**WHAT IS EXPECTED:** Which lines in the data below contain the word "dropdown"? Copy each of them.

**RECORDS FOR THIS TASK:**

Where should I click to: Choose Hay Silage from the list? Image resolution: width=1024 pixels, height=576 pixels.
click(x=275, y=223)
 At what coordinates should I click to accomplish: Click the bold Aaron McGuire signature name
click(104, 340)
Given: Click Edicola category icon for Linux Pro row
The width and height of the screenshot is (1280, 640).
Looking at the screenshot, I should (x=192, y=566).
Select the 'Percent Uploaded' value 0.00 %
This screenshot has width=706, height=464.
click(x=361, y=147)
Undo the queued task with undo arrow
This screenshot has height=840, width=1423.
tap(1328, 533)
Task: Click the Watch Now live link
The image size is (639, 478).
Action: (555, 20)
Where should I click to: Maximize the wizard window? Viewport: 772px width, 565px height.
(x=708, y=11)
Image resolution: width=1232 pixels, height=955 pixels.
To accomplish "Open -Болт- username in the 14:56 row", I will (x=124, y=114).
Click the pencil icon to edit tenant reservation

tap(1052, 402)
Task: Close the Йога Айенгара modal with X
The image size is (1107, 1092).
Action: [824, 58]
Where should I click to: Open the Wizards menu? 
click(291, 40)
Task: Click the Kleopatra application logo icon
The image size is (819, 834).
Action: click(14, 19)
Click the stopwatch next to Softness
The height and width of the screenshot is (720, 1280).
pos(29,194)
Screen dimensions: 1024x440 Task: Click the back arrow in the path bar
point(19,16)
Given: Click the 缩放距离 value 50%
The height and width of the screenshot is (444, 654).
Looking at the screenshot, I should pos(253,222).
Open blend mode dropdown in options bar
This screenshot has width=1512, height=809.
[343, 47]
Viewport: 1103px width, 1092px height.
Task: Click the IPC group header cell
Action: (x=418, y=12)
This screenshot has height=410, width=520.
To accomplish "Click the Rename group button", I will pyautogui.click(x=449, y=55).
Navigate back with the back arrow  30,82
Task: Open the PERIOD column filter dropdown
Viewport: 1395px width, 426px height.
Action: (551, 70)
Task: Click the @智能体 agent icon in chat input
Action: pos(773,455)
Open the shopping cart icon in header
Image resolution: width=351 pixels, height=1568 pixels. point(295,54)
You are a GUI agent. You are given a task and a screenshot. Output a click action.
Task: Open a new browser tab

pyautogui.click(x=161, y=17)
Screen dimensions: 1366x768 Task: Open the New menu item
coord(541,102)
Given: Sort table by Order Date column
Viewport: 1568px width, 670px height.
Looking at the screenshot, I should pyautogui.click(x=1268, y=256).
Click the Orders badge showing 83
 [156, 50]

**WORKED SOLUTION:**
Open blend mode dropdown in options bar
Task: Open the PERIOD column filter dropdown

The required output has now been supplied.